# What the Hell?



## arbitrator (Feb 13, 2012)

*Yesterday would have marked the 32nd Anniversary between me and my first wife, had it all not ended so sanctimoniously some 13 years later, due to her shacking up with a company VP of hers in order to snag a big promotion!

So yesterday, I receive a text message from her to the effect of "Do you remember what you were doing 32 years ago at this moment?"

I never even honored it with the dignity of a reply!

We have raised our sons and seen them both through college degrees, and have conversed, texted, and talked about them from time to time, but if she's thinking that including me in her reminiscing is going to soften me up, she's crazier than a damned bessie-bug!

What do you guys think?*


----------



## Andy1001 (Jun 29, 2016)

Message her back and tell her with extensive self control you have managed to block out all the negative things that happened in your life so could she give you a hint.


----------



## 2ntnuf (Jul 14, 2012)

She is irrelevant.


----------



## citygirl4344 (Mar 4, 2016)

I'd just delete it and not even message her back.



Sent from my iPhone using Tapatalk


----------



## snerg (Apr 10, 2013)

Mamma always said "Stupid is as stupid does"


----------



## GusPolinski (Jan 21, 2014)

arbitrator said:


> *Yesterday would have marked the 32nd Anniversary between me and my first wife, had it all not ended so sanctimoniously some 13 years later, due to her shacking up with a company VP of hers in order to snag a big promotion!
> 
> So yesterday, I receive a text message from her to the effect of "Do you remember what you were doing 32 years ago at this moment?"
> 
> ...


"Making one of the two biggest mistakes of my life."


----------



## NJ2 (Mar 22, 2017)

Hah! Shes having some major regrets from fond memories- you must have been good in the sack!


----------



## GusPolinski (Jan 21, 2014)

Maybe follow that up with...

"The children are grown; there is no longer any reason for us to communicate. Lose my number."


----------



## Don't Panic (Apr 2, 2017)

Ha! I think it's regret too....and who could blame her. Smile to yourself over her loss


----------



## arbitrator (Feb 13, 2012)

*I did stay in periodic contact with this ex over the span of Hurricane Harvey as she clearly resides in the Houston/Galveston flood plain and our grown boys both expressed concerns about their old home that she's still living in there flooding! 

Thankfully it didn't! *


----------



## Andy1001 (Jun 29, 2016)

Andy1001 said:


> Message her back and tell her with extensive self control you have managed to block out all the negative things that happened in your life so could she give you a hint.


Now if you really want to be nasty you could say you remember what you were doing thirty two years and one day ago.

◆ STORED DATA
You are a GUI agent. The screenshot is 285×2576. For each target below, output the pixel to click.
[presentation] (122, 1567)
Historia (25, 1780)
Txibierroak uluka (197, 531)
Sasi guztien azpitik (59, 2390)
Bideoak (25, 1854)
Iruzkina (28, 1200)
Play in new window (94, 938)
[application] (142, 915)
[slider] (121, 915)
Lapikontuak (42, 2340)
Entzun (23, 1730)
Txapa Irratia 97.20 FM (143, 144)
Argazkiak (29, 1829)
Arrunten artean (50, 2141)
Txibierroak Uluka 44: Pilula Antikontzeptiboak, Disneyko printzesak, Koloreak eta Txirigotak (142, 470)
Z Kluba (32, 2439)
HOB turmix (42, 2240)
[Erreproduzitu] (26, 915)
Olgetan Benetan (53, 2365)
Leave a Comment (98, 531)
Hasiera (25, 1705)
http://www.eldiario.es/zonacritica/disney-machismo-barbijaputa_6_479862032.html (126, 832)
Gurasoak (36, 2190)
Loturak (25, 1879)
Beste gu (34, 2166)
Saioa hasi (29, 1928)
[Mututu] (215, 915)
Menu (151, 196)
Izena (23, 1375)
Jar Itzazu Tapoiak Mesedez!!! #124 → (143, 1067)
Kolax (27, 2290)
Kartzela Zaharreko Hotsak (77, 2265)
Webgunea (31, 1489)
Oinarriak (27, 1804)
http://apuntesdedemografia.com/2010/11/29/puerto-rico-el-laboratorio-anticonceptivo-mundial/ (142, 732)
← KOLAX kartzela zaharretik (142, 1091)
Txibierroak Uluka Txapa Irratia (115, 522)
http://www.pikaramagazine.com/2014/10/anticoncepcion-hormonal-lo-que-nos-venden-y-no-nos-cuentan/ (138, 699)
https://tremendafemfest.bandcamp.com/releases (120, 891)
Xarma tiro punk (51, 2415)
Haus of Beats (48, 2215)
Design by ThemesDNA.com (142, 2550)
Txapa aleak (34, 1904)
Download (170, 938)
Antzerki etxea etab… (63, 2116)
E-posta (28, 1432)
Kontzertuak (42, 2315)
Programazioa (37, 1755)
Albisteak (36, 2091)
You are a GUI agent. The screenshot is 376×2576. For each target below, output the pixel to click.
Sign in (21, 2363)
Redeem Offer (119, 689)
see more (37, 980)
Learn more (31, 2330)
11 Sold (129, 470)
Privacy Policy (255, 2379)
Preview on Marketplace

◆ DIRECTIVE
In the forum thread, roughly how many years after the wedding did arbitrator's first marriage end?

◆ TASK OUTPUT
Some 13 years later.